Ozark Season Three Review: Death of Decent People

Season 3 // Netflix

Here’s some shoptalk that I would usually spare you, but it’s relevant here. I got the opportunity to review season two of Ozark last time around: or at least give a preview, with access to the first four episodes. I felt like the opening of season two had some new players, but was mostly more of the same. The Byrdes paint themselves into a corner and then Marty or Wendy manipulate some other third party to get themselves out. To varying degrees of suspended disbelief. Kind of rinse and repeat. At least that’s how I felt through the first four episodes.

The latter half of the season saw some big twists and turns: the progression of Wendy’s character into an ambitious sociopath, the Cartel flip, and the ultimate transfer of power in the Blythe house by season’s end. Suffice to say, my review of the whole season was completely different than my review of the beginning.


Sometimes it be Your Own Kin

Season three starts much quicker than season two, mostly because the focal point of the show has moved to the instability of the Byrde’s household. Look, we’ve never seen them as stable. But at least they were paddling in the same direction. I know I’ve compared Ozark (in it’s construction, not in it’s potency) to Breaking Bad, but something Breaking Bad never explored is if Skylar ever had equal or more power than Walter. So much so that she was driving the decision-making and making Walter work against her. In season three of Ozark, it’s some Kramer vs Kramer shit happening. Well, Kramer vs Kramer vs the Poppy Fields vs the Cartel vs the Cartel’s rivals vs the Kansas City Mob vs the Feds vs…

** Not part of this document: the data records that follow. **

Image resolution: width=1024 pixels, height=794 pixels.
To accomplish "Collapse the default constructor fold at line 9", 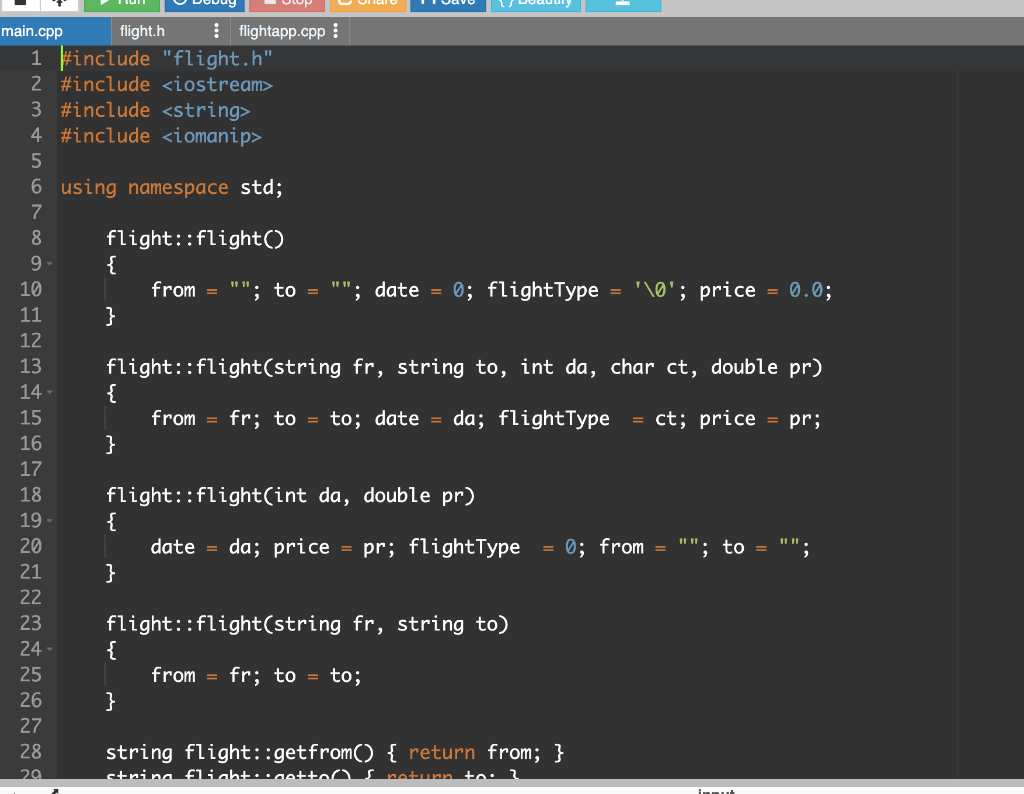I will (47, 263).
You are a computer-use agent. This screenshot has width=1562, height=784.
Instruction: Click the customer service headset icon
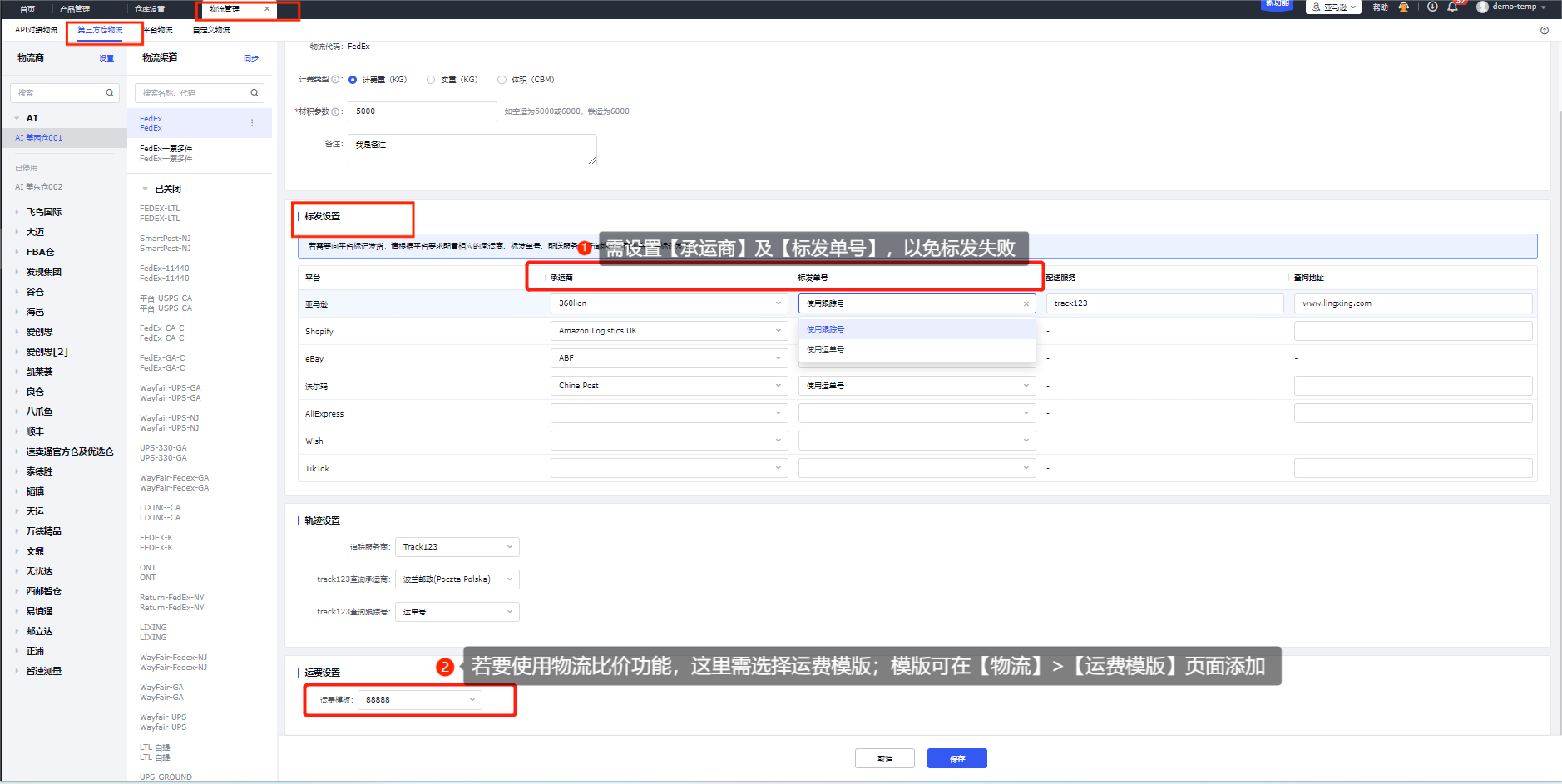(x=1404, y=7)
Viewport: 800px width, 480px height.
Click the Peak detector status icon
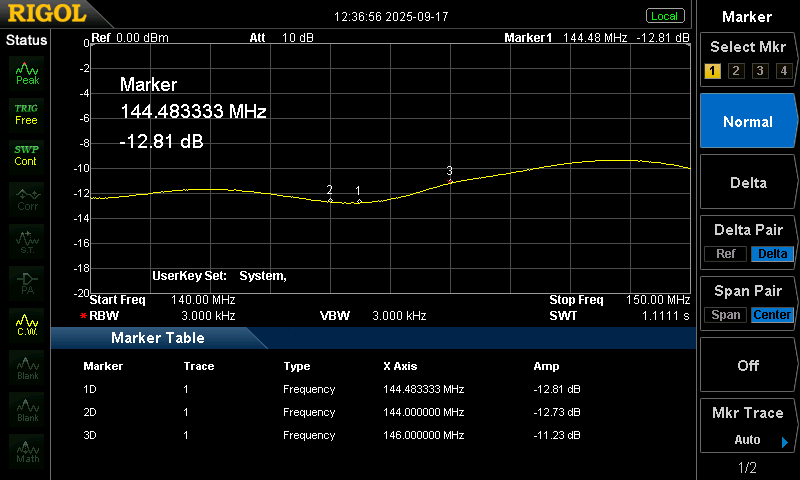click(x=27, y=73)
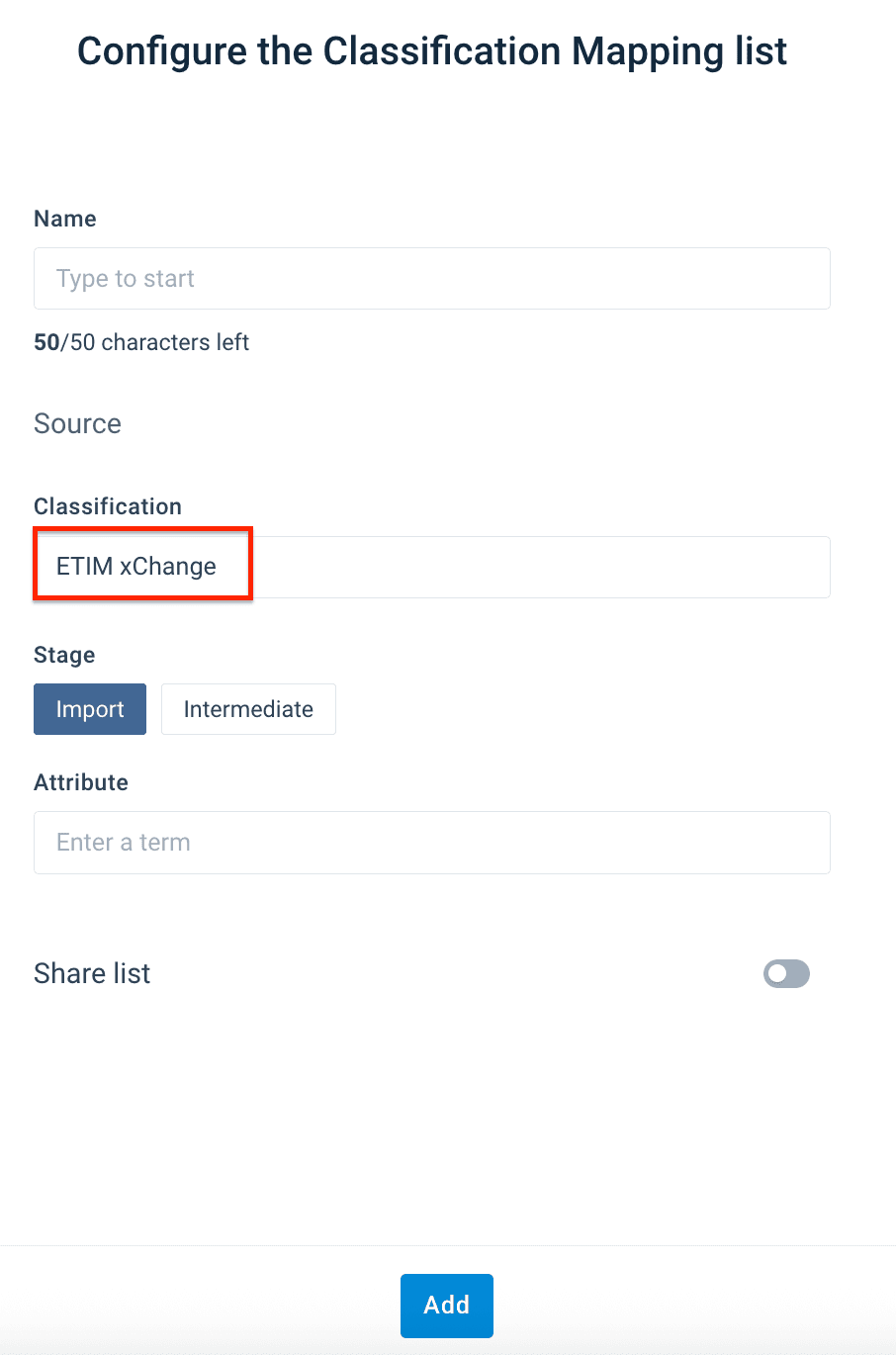This screenshot has height=1355, width=896.
Task: Click 'Enter a term' placeholder text
Action: [124, 843]
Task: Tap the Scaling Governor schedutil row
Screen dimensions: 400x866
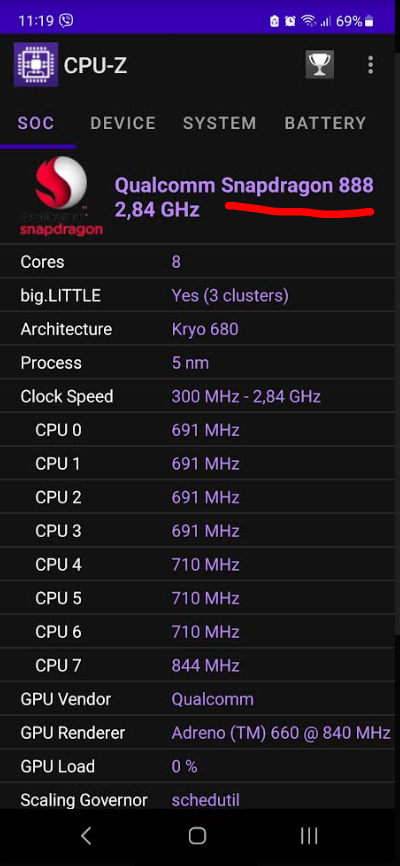Action: coord(200,799)
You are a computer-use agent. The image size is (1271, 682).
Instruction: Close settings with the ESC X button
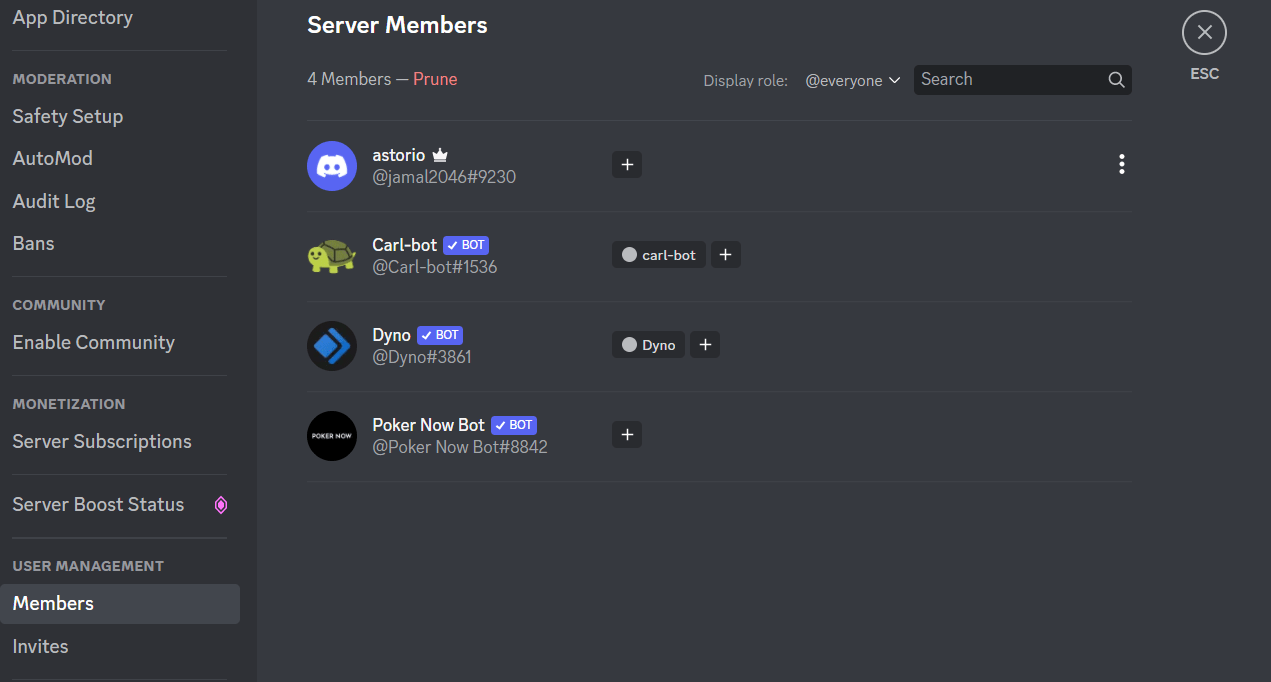1204,33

It’s a lot to keep track of but the pacing handles this well. Each conflict is shown with the possible repercussions it will have on other conflicts. Friend or foe are useless words in the world of Ozark. Everything is either co-conspirator or obstacle and they both have very short expiration dates. The pacing is fine but the sheer amount of plot threads feels a bit overwhelming at times.

A Gordian Knot

In addition to the marriage / partner drama between Marty and Wendy, you also have Jonah’s crypto-currency ambitions, Helen coming to town with her family (who don’t know what she actually does), Wyatt finding his way into a weird relationship with Darlene, and feds watching the Casino. Well, casinos? Maybe. I mean, at one point there are two casinos but that kind of gets dropped halfway through the season. Not to mention major catalyst in the form of two new characters like Wendy’s bipolar brother Ben played by Tom Pelphrey and the FBI agent Maya Miller (Jessica Frances Dukes) assigned to the Byrde’s federal case. To say nothing of the large Cartel drug war going on. Most of the threads come together in some way or another by the end, but it is a tangled mess. Intentionally so. But not with a 100% success rate where it doesn’t feel like we are unintentionally in the weeds for spells at a time.


The Shine

What works best for this season is that the tension takes a different form than the previous seasons. To an extent. The Byrdes are still the prey when it comes to the Cartel and the FBI, but they are the predator to everyone else and in a more forceful way than previously. Wendy has completed her transition into an ambition-over-everything sociopath who can justify every thing in every situation. In a way, she becomes more Walter White than Marty ever was.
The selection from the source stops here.